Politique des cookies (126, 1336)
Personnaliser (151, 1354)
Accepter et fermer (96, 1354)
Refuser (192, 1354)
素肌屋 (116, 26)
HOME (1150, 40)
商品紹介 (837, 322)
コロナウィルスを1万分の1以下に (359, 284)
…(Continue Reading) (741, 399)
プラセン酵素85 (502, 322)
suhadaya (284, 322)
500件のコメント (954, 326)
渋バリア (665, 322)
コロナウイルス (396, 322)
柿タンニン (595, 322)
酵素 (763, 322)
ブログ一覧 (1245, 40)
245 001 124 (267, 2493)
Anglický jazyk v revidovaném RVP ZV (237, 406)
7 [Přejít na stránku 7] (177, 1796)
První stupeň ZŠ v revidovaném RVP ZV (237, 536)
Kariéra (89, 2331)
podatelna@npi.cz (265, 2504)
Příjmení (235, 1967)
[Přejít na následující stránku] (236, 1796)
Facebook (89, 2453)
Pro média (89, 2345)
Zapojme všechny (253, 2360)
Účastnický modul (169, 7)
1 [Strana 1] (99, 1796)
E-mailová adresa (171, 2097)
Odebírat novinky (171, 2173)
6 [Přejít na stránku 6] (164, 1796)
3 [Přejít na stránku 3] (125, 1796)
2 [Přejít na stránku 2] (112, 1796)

= Prompt =
Change "Refuser" to "Rejeter" in the data, starting at the first line and ending at the line containing "Anglický jazyk v". Give back only those lines, with everything else left the same.

= The output =
Politique des cookies (126, 1336)
Personnaliser (151, 1354)
Accepter et fermer (96, 1354)
Rejeter (192, 1354)
素肌屋 (116, 26)
HOME (1150, 40)
商品紹介 (837, 322)
コロナウィルスを1万分の1以下に (359, 284)
…(Continue Reading) (741, 399)
プラセン酵素85 (502, 322)
suhadaya (284, 322)
500件のコメント (954, 326)
渋バリア (665, 322)
コロナウイルス (396, 322)
柿タンニン (595, 322)
酵素 (763, 322)
ブログ一覧 (1245, 40)
245 001 124 (267, 2493)
Anglický jazyk v revidovaném RVP ZV (237, 406)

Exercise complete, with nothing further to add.